MEDINA — Debbie Knurek said she doesn’t call herself a “tree hugger,” but is fighting to save an old oak in her backyard at 715 S. Court St.

Knurek, who lives in Atlanta, has rented the home to a family for about five years, she said.

A 70-to-80 year-old oak tree in the back yard of a Medina residence was damaged during sewer-line work last fall. (GAZETTE PHOTO BY DANI ORR)

A 70-to-80 year-old oak tree in the back yard of a Medina residence was damaged during sewer-line work last fall. (GAZETTE PHOTO BY DANI ORR)

The red oak, which is 70 to 80 years old, sustained major root damage during a project by the Medina County Sanitary Engineer’s Department in the fall of 2010.

County Sanitary Engineer Jim Troike said it will be sad to see the tree go, but it is unavoidable.

“It’s a gorgeous tree, but it is right next to the manhole in the backyard of the home. There was nothing we could do to avoid it, unfortunately,” he said.

Troike said about 60 percent of the tree’s roots were damaged.

The ongoing sewer upgrade project throughout the county began last fall, and Troike said workers are installing fiberglass liners in clay tile sewers.

“This one project had a tree, a really nice tree, right next to the manhole. He got into the roots of the tree, the contractor did, and we had some concern about the tree and its stability,” Troike explained. “We offered to the owner of the property to take the tree down for her, at a pretty significant cost. She doesn’t want to see it go, and we don’t want to take it, but we have a liability to protect ourselves. We also offered to replace the tree.”

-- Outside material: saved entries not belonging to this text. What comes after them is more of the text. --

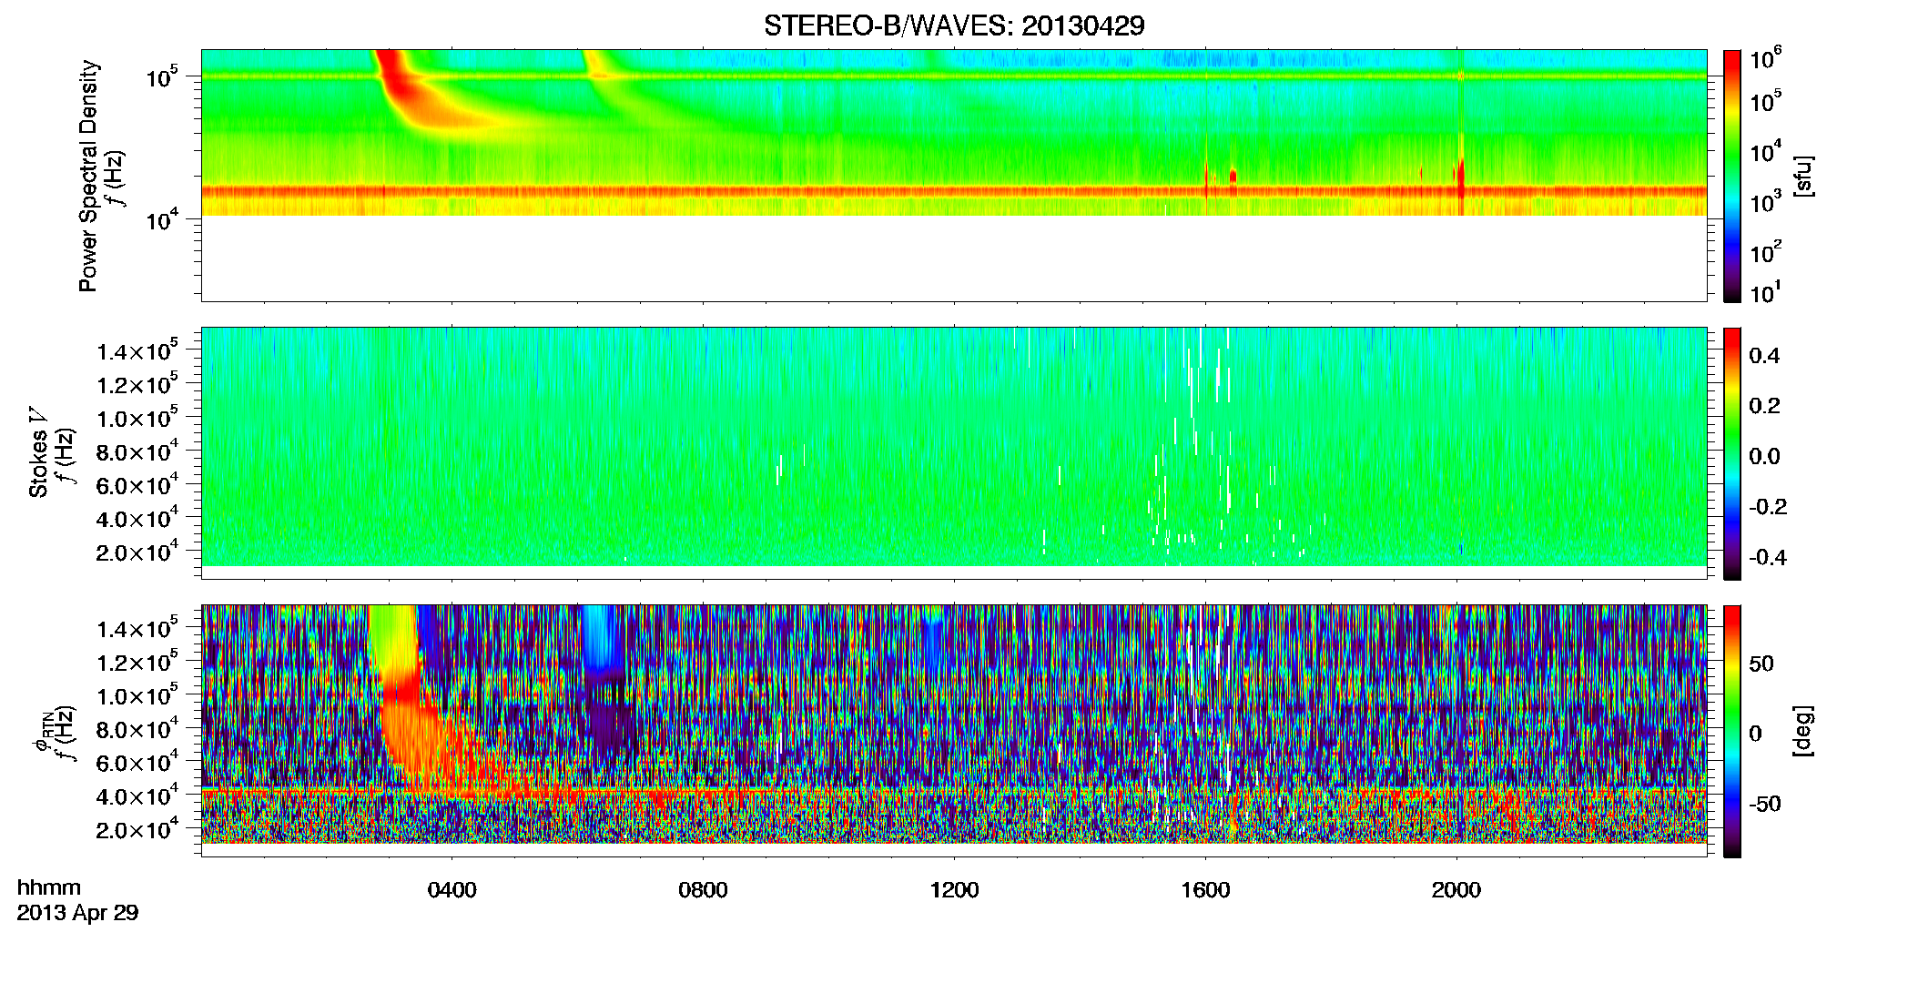Click the 1600 time axis label
This screenshot has width=1908, height=983.
point(1205,890)
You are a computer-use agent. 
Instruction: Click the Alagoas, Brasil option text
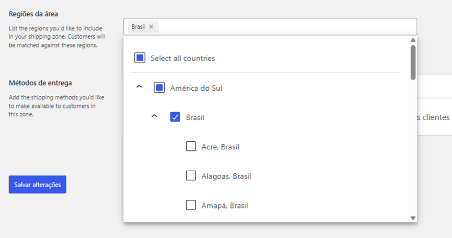[227, 176]

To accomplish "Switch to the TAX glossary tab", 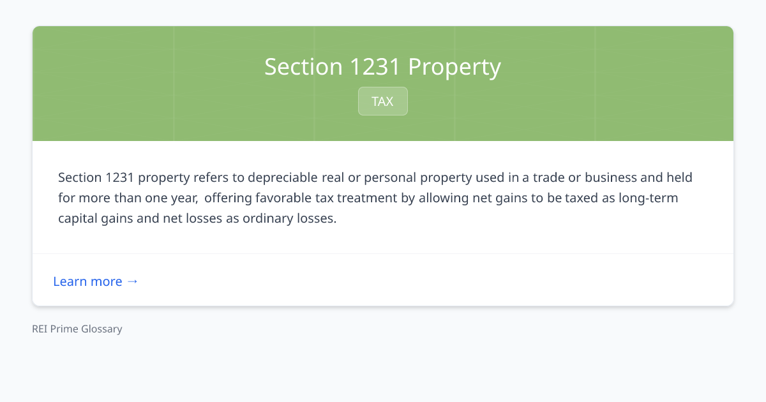I will coord(382,101).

Troike said two local arborists have said to take the tree down, and a third examination is scheduled for next week.

“The roots are cut on the west side of the tree, so any west wind would take it directly into the home. We’d love to not have to take it down, but we feel as if we’re responsible if anything happens,” he said.

“The job was done last fall, and as far as I knew nothing had come up during the project that I needed to be made aware of … until June,” Knurek said.

On June 13, a letter from county design engineer Jeremy Sinko was sent to the renters.

“I have been a Georgia resident for a large number of years now. They know my address and my phone number, so for them to send this to my renters was a sticking point for me,” Knurek said.

The letter, which Knurek said she did not receive until June 18, read:

“Our office recently completed a construction project in your area consisting of sanitary sewer lining and manhole replacement. During this project, our inspector noted potential root damage to a tree located on your property. Root damage may impact the overall health of the tree and will make it more susceptible to being blown over by strong winds. We are offering to remove this tree, located in your back yard, at no cost to you. We will extend this offer until June 30, 2011.
Please note that should you choose to keep the tree, Medina County Sanitary Engineers will not be liable for any future maintenance of the tree or for any damage that may be caused should the tree be blown over or cause any damage to your property after June 30, 2011.”

“As far as I knew, the project was done in the fall, and nothing had come up from it. They did not offer another opinion, a second opinion, or a third opinion,” she said. “They also did not offer a replacement … until I started asking questions and called my neighbor Bill Lamb. He has the contacts that I don’t, especially since moving to Georgia.”

Former Medina Mayor Bill Lamb said he has assisted Knurek throughout the process of finding an alternative to cutting down the tree.

“There are some issues with the way that everything happened. We don’t know if there was a way to do the work and not damage the tree,” he said.

Knurek said she is interested in the outcome of next week’s third examination.

“If the tree is deemed to come down, it’s an unfortunate situation. I understand that it may be damaged, but will it take two weeks to die, two years, or 20 years? The risks should have been given to me on the very first phone call, and maybe this could have been avoided,” she said.

Ward 4 Councilman Jim Shields said Friday he was made aware of the tree situation late Thursday night and “will be looking into it.”